ECIT PhD Researcher recognised in ACM Student Research Competition sponsored by Microsoft
Konstantinos Tovletoglou,a PhD student at the Institute of Electronics, Communications and Information Technology (ECIT) at Queen’s University Belfast (QUB) won a Bronze Award at the ACM student research competition at the IEEE International Conference on Parallel Architectures and Compilation Techniques (PACT).
The ACM Student Research Competition (SRC), sponsored by Microsoft, offers a unique forum for undergraduate and graduate students to present their original research before a panel of judges and attendees at top-tier international ACM-sponsored and co-sponsored conferences.

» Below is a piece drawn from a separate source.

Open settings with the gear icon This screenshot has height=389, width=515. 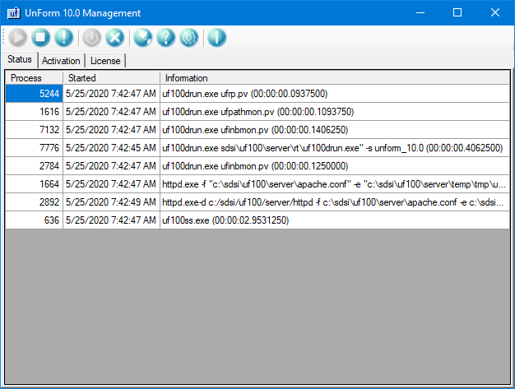click(x=189, y=38)
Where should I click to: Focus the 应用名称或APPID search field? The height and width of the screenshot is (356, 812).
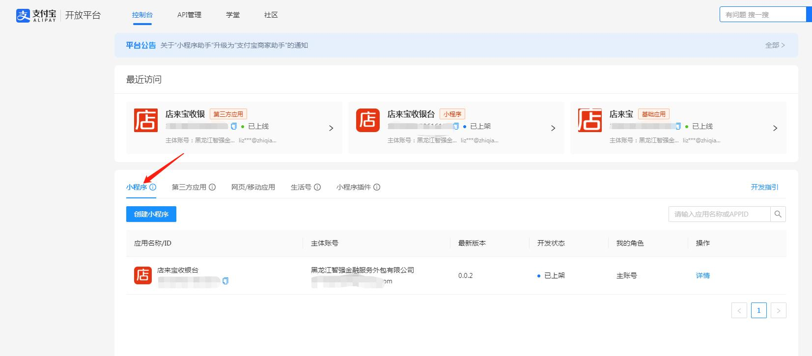point(719,214)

Konstantinos, who was supervised by Georgios Karakonstantis and Dimitrios Nikolopoulos, successfully passed through the 3 rounds of the competition and won the Bronze Award for his project entitled "Implementation of a Heterogeneous-Reliability Memory Framework".
The project implemented a unique heterogeneous memory framework on a commodity ARM based server with a fully-fledged Linux Operating System, addressing the practical limitations neglected by prior works. The implemented framework enables splitting of main memory/DRAM into multiple domains with varying power/reliability and allocation of data depending on their criticality. The work revealed that the implementation of the heterogeneous-reliability memory framework requires disabling of the hardware memory interleaving, which results in a significant degradation of the system performance. To limit the induced performance loss, a software-based interleaving was developed and evaluated. The experimental results, based on the evaluation of 35 benchmarks, show that the framework introduces a minor 6% performance overhead, while reducing the average DRAM power by 19.9%, when memory operates under relaxed refresh rate and lowered supply voltage.
More details about the team's work can be found in the paper recently published on January 2019 in the IEEE Computer Architecture Letters (CAL), entitled "Shimmer: Implementing a Heterogeneous-Reliability DRAM Framework on a Commodity Server".
Georgios Karakonstantis, Lecturer at ECIT, commented: “I would like to extend my congratulations to Konstantinos on his excellent award and to the entire team for the recent publication in CAL. It is a great motivator to have our research recognised by external bodies. We look forward to progressing our work in such a cutting-edge field.”
The research was performed as part of the EU Horizon 2020 Uniserver project, a €4.8M research grant that is coordinated by Georgios Karakonstantis.